**EXERCISE**: Copy out all the lines of the data that hold the word "price".
━━ AVAILABLE RECORDS ━━
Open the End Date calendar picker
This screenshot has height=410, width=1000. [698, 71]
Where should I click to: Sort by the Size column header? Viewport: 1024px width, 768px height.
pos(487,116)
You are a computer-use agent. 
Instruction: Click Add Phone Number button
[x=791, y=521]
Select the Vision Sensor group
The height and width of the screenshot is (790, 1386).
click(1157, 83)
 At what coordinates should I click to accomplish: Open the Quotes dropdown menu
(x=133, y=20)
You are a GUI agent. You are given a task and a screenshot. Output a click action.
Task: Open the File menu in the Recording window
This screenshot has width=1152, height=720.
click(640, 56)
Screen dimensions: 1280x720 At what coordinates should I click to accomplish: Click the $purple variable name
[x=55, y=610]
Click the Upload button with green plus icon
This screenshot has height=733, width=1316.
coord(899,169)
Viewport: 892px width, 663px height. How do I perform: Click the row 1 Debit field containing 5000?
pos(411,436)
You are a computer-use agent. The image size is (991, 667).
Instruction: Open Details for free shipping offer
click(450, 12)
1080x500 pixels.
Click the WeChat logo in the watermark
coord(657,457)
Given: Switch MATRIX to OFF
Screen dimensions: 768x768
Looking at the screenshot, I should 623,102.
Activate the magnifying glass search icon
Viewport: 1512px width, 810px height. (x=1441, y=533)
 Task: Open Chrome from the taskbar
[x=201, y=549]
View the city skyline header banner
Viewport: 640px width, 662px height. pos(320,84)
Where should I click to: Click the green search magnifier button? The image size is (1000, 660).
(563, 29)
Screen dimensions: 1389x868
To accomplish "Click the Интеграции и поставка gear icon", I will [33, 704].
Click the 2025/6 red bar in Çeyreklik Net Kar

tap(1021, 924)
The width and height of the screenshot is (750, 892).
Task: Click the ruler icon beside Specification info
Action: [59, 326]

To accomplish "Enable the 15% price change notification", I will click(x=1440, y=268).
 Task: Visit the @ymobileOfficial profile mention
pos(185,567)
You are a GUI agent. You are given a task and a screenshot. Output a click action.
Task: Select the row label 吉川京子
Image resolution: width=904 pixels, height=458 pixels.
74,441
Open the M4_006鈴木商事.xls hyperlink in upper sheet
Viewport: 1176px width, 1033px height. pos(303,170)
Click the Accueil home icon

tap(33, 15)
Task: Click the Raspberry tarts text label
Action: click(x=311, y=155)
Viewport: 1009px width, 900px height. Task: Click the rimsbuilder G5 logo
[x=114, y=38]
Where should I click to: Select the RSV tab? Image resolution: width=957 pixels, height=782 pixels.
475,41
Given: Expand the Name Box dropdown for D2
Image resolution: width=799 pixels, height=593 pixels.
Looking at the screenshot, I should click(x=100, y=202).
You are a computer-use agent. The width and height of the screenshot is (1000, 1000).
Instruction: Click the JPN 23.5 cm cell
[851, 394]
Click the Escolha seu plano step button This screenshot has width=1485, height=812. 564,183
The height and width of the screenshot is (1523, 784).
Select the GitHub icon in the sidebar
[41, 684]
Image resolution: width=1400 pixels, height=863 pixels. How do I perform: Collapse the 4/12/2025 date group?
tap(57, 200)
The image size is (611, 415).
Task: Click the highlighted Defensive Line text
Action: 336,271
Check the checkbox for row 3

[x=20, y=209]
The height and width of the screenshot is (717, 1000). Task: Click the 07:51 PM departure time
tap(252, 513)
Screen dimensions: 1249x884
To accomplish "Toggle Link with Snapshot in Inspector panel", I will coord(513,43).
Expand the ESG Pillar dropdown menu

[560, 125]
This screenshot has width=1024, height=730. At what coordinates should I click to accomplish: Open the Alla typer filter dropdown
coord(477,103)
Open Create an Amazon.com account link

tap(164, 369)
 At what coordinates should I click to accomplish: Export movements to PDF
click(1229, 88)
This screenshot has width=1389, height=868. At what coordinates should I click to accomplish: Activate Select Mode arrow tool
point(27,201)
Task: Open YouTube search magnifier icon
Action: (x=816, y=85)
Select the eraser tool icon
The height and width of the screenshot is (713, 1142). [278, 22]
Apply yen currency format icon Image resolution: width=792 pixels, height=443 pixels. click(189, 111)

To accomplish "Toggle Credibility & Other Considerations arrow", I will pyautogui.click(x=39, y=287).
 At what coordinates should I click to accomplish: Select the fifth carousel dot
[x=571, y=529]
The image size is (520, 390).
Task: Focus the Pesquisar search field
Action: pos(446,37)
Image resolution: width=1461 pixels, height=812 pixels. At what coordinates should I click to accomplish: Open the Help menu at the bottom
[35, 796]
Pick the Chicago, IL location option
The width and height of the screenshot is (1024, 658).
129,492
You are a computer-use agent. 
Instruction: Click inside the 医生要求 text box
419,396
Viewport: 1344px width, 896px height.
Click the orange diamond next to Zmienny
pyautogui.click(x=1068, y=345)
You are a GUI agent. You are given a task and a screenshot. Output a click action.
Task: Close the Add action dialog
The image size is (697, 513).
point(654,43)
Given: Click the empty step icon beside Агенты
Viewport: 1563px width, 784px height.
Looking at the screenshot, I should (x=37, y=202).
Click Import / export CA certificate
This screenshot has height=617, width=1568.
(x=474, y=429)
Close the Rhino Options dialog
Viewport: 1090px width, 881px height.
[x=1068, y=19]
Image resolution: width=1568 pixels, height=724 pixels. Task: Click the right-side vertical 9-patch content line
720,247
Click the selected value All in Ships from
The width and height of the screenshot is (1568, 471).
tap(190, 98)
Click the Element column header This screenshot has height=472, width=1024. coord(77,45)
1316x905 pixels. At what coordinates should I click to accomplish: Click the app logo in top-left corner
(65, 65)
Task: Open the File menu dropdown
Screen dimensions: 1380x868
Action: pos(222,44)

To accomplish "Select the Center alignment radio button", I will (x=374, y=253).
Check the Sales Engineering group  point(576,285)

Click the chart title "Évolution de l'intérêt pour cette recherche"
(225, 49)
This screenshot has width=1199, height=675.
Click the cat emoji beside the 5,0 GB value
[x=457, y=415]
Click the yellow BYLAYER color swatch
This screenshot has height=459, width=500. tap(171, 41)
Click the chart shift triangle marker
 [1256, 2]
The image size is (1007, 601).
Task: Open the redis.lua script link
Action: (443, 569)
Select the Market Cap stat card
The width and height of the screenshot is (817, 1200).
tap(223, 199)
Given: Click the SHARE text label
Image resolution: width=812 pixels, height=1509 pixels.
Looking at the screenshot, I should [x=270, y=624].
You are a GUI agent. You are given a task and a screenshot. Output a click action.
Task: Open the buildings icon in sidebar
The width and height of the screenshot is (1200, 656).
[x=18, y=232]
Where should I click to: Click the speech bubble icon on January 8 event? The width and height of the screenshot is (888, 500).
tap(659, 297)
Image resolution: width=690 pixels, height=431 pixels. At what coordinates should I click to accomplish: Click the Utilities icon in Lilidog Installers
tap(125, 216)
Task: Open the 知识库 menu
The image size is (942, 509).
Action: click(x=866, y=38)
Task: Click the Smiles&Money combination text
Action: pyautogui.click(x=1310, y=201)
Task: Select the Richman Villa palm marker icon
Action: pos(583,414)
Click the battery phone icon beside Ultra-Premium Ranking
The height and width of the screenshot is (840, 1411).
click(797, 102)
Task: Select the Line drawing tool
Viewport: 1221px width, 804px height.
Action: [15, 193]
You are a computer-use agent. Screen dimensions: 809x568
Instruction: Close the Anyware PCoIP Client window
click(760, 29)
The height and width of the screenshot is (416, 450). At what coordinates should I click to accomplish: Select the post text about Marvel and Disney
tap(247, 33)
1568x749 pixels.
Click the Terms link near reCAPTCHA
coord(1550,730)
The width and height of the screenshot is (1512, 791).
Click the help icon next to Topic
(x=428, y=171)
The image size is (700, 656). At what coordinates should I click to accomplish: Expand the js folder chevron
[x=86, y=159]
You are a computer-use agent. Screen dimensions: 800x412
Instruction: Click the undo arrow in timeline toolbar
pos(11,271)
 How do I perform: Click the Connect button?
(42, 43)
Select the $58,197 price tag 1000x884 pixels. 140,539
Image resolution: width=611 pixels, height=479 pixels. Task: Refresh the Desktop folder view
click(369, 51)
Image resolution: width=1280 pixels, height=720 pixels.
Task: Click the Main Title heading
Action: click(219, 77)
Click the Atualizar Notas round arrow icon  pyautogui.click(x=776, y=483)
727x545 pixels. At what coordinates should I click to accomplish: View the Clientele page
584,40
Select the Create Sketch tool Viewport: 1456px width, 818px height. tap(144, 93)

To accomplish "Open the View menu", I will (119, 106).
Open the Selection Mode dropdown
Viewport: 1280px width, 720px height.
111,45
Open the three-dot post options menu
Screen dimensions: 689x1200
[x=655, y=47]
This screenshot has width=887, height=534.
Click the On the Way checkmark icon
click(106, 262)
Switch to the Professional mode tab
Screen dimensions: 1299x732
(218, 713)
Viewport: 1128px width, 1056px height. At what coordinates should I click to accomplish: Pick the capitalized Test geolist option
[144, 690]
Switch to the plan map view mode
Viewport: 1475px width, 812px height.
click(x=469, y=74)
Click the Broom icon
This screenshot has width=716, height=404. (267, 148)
━━━
**TASK ANSWER**:
To accomplish "Enable the 15% price change notification", I will click(x=1440, y=268).
Select the $58,197 price tag 1000x884 pixels. 140,539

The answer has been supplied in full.